Liggins appealed his 2019 conviction for the murder of Jennifer Lewis, but the Iowa Supreme Court said his claims of prejudice were "insufficient."

DES MOINES, Iowa — The man convicted of murdering a 9-year-old Rock Island girl in 1990 lost his appeal for a new jury trial or dismissal of his sentence Thursday, June 30.

According to an Iowa Supreme Court decision published Thursday, Stanley Liggins and his legal team alleged prejudice and due process violations in his 2019 murder trial.

The Iowa Supreme Court on Thursday upheld Liggins' 2019 conviction.

During that trial, his fourth retrial in the same case, Liggins was found guilty of first-degree murder and sentenced to life without parole for the death of Jennifer Lewis. Her body was found near a Davenport elementary school in a garbage bag that had been set on fire.

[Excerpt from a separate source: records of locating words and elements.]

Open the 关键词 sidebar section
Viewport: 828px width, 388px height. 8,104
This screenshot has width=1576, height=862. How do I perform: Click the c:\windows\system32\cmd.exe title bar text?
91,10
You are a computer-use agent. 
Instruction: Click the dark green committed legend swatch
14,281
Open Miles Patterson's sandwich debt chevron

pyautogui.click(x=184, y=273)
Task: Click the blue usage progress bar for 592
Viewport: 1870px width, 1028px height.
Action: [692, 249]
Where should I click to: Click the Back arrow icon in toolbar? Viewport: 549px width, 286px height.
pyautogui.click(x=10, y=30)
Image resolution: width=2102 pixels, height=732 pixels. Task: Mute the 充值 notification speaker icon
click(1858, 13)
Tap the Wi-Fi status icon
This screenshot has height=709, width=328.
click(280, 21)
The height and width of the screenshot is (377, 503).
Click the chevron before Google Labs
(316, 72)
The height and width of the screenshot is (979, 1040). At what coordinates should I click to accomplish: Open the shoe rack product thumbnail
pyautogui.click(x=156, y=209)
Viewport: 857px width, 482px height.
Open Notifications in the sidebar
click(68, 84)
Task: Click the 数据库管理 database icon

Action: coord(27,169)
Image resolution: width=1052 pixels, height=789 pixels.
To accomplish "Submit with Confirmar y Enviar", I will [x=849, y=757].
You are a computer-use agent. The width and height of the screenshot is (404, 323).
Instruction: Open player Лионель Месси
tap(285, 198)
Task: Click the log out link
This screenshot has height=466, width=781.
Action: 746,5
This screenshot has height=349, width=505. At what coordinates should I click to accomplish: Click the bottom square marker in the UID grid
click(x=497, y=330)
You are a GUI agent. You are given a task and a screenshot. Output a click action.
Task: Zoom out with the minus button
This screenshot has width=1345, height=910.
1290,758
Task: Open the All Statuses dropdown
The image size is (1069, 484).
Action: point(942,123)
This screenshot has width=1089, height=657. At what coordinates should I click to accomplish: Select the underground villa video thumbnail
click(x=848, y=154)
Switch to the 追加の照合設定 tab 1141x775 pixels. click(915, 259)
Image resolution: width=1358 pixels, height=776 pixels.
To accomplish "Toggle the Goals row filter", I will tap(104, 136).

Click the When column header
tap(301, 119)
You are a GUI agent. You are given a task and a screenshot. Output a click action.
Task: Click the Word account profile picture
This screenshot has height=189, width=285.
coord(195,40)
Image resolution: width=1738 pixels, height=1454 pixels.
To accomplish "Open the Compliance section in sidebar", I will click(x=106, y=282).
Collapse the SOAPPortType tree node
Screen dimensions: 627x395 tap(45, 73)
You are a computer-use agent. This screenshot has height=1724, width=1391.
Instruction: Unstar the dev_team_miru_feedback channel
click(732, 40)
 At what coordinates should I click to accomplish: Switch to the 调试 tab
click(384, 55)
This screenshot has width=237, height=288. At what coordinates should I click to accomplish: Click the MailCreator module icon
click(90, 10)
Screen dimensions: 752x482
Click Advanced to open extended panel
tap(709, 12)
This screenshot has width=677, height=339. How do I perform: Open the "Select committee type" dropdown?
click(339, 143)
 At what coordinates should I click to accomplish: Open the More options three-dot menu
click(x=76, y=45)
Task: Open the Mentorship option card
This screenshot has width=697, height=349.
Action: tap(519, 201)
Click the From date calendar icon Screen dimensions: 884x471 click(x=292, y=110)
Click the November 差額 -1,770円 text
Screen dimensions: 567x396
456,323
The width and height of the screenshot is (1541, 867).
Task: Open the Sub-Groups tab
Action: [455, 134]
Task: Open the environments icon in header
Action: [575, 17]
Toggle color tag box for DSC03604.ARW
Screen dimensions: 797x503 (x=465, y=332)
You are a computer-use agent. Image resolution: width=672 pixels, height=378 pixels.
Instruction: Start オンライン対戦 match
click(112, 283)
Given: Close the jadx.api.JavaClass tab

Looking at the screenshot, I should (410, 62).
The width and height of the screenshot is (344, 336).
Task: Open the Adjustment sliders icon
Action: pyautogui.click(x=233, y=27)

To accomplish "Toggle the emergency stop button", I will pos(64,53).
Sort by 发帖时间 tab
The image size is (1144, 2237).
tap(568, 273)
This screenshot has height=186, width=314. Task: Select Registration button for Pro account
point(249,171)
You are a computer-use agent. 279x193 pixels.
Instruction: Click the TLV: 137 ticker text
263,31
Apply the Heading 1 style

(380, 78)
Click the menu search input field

RELATED: ‘Missing and Murdered in the Midwest’ Episode 4: Jennifer Lewis

Liggins was convicted of the crime twice before 2019; first in a 1993 trial in Scott County and a 1995 trial in Dubuque County.  Both convictions were overturned.  A third trial took place in September 2018, but the jury was unable to reach a verdict.

The following were Liggins' reasons for appeal of the 2019 conviction and the Supreme Court's response to the claims:

  • Juror misconduct: Improper disclosure to the jury that there had been a prior hung jury would not have been a shock, the court said. The fact a prior jury was hung is not the kind of inflammatory disclosure with a strong likelihood to cause prejudice.
  • Testimony of a deceased witness without opportunity for cross-examination: The court argued Liggins had an adequate opportunity to cross-examine the witness' testimony at prior trials, and the court did not err in admitting the testimony from previous trials.
  • Admission of unreliable testimony: Liggins had the opportunity to cross-examine, and it's for the jury to decide if the testimony is reliable, the court said.
  • Erroneous exclusion of hearsay statements: The district court did not err in rejecting the evidence, the court said, because it strains credulity for a witness to remember a one-time conversation 30 years ago.
  • Violation of due process because the trial occurred more than 30 years after the events: The court said it found Liggins' accusations of prejudice in the trial to be "insubstantial" and the court cited the 1971 court case United States v. Marion: "Vague assertions of lost witnesses, faded memories, or misplaced documents are insufficient to establish a due process violation from pre-indictment delay."